| THE PROBLEM |
Exactly how many lines of the data below include the string "will"? State the number and nothing more.

•••••

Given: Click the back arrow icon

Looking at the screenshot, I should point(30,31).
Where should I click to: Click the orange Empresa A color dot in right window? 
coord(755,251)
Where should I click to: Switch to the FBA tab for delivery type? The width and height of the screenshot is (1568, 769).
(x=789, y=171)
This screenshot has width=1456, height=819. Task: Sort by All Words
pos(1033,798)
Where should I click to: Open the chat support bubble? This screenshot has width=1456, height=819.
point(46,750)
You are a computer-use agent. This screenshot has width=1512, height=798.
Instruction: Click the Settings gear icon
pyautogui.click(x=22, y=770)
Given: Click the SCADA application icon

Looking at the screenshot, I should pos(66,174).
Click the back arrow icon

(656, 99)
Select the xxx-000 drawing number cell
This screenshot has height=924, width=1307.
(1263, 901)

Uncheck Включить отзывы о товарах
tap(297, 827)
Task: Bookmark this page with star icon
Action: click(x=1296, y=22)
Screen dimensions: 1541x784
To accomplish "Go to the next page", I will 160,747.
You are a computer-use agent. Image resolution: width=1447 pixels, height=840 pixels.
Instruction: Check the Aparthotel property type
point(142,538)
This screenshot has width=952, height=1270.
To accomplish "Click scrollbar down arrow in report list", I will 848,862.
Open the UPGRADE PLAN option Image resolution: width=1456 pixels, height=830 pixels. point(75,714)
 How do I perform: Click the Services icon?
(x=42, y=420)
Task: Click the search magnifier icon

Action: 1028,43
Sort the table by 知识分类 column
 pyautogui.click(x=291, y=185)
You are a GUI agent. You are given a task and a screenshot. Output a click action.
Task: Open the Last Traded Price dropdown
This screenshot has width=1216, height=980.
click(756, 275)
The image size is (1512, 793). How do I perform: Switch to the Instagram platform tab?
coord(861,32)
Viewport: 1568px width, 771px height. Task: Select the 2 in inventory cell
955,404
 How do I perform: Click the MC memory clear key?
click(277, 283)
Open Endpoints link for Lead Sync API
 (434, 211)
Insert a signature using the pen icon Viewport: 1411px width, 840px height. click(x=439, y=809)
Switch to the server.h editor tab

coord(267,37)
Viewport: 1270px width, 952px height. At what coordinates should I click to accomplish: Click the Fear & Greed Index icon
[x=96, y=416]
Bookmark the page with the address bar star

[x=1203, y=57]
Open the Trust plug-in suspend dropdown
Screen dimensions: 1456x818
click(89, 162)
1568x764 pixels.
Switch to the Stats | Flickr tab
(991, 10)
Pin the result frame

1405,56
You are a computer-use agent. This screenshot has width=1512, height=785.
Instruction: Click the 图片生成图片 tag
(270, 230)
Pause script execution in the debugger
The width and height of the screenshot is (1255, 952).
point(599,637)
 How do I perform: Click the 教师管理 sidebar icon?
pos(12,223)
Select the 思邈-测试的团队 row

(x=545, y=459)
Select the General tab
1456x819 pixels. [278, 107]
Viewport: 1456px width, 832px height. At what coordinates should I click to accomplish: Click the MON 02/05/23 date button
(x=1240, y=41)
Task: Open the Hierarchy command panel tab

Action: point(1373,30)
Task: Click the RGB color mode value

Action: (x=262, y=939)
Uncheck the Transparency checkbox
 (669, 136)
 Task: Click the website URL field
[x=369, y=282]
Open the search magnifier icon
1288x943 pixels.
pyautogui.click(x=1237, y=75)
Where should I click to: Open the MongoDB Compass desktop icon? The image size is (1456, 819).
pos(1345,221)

•••••

| WORKED SOLUTION |
2